→ **Exercise prompt**:
Copy the following data word for word, keeping every line exactly as it appears.
+++ Given information +++
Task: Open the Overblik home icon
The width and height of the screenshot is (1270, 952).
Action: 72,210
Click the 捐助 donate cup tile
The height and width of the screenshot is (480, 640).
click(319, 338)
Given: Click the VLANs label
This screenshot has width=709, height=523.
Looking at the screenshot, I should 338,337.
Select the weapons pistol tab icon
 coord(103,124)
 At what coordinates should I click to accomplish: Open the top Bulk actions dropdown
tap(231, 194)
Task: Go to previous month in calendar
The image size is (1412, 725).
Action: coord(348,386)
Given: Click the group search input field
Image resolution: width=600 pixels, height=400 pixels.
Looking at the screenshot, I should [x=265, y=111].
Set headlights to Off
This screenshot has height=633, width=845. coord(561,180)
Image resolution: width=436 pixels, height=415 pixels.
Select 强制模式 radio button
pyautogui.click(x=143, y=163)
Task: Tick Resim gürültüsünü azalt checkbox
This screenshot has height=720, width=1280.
+++
→ **Solution for this task**:
Task: Open the Overblik home icon
The width and height of the screenshot is (1270, 952).
Action: 72,210
Click the 捐助 donate cup tile
The height and width of the screenshot is (480, 640).
click(319, 338)
Given: Click the VLANs label
This screenshot has width=709, height=523.
Looking at the screenshot, I should 338,337.
Select the weapons pistol tab icon
 coord(103,124)
 At what coordinates should I click to accomplish: Open the top Bulk actions dropdown
tap(231, 194)
Task: Go to previous month in calendar
The image size is (1412, 725).
Action: coord(348,386)
Given: Click the group search input field
Image resolution: width=600 pixels, height=400 pixels.
Looking at the screenshot, I should [x=265, y=111].
Set headlights to Off
This screenshot has height=633, width=845. coord(561,180)
Image resolution: width=436 pixels, height=415 pixels.
Select 强制模式 radio button
pyautogui.click(x=143, y=163)
Task: Tick Resim gürültüsünü azalt checkbox
This screenshot has height=720, width=1280.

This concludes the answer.